Insurance Needs to Treat Mental Health Fairly

Health plans need to treat mental health fairly

In 2008, Congress passed the “Mental Health Parity and Addiction Equity Act,” with a focus on making mental-health and substance-abuse treatment on par with medical care. Today, amid an opioid epidemic, spikes in both childhood trauma, autism spectrum identification, and suicide rates, Americans are still struggling to get access to treatment.

There is a solution to these issues, and fortunately it is based on the free-market principle of supply and demand.

Milliman, a risk-management and health-care-consulting company, released a national study through a coalition of mental-health and addiction-advocacy organizations. The researchers at Milliman examined two large national databases containing medical-claim records from major insurers covering nearly 42 million Americans (in all 50 states and the District of Columbia) from 2013 t o 2 015 .The key takeaways were (1) behavioral care was four to six times more likely to be provided out-of-network than medical or surgical care and; (2) insurers paid primary-care providers 20 percent more for the same types of care than they paid-addiction and mental healthcare specialists, including psychiatrists.

This type of reimbursement philosophy and out-of-network benefit structure has created an extremely fragmented niche market of mental-health and substance-abuse providers. Many of these providers refuse to contract with insurers, resulting in not enough therapists and other trained specialists to meet patient demand.

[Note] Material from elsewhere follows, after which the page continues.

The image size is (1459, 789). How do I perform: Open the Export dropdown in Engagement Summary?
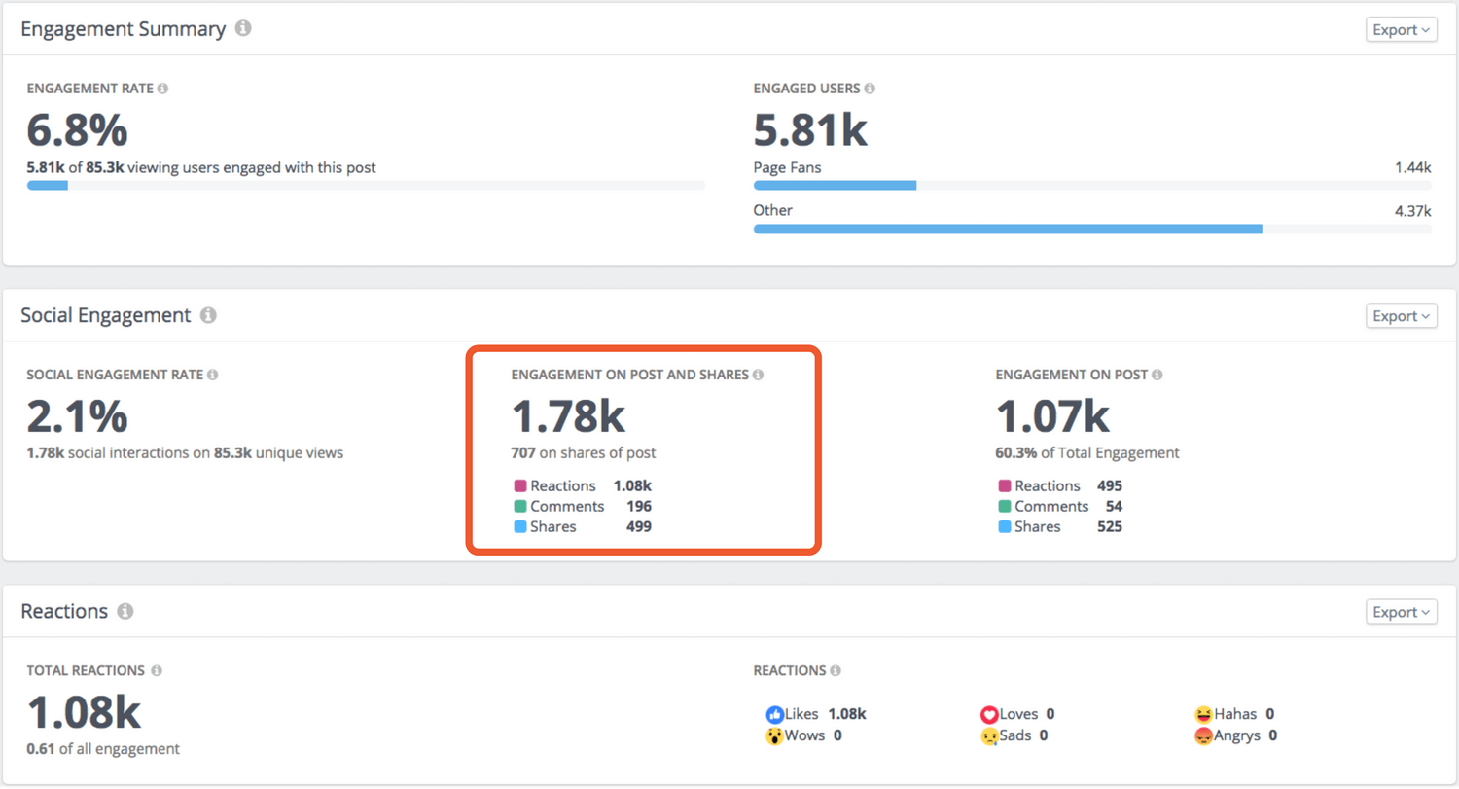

The scarcity of mental-health providers who accept insurance creates a landscape that is difficult to navigate for some of the most vulnerable patients and thus drives these patients to the highest and most expensive level of care — the emergency room.

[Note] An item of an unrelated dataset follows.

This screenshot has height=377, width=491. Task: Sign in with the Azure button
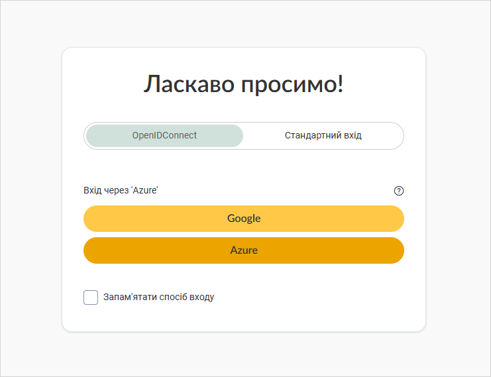pos(244,250)
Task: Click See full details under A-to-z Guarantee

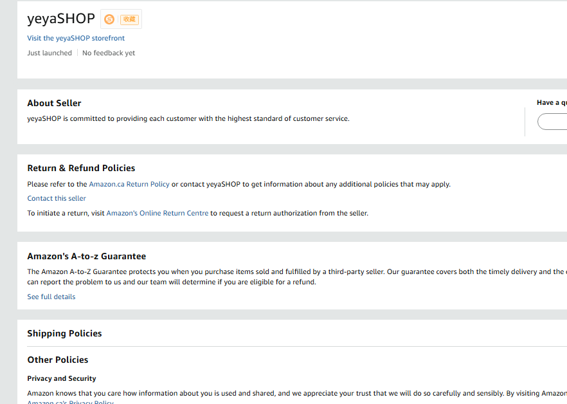Action: [x=51, y=297]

Mental Health America, the oldest mental-health advocacy organization in the United States, recently released its annual the State of Mental Health in America 2017 report. The report utilizes data from 15 national databases and surveys collected during 2015 to provide a portrait of mental health in America. In a comparison of states, Arizona received an overall ranking of 49, just above the state of Nevada and just below the state of Mississippi.

Even with this ranking, our state’s Medicaid agency, the Arizona Health Care Containment System, is still regarded as one of the most innovative state Medicaid agencies in the United States. Our Medicaid behavioral healthcare delivery system provides a variety of mental health services, although the focus on treatment rather than supportive services still has a way to go to improve outcomes.

If you are not considered low-income, you are most likely insured through your employer and the chances are, your mental health and/or substance use issues are not being screened, identified,monitored or managed.

It is long overdue that all health-insurance plans provide full parity for mental- health and substance-use disorder services. Screening, prevention and early intervention for mental illness and substance-use disorders must be an integrated part of everyone’s health and wellness.

Overall, parity will increase access to care by attracting more providers to contract in-network, thereby improving outcomes, curbing health-care costs and ultimately eliminating mental-health stigma.

Justin Bayless is the president and CEO of Bayless Integrated Healthcare.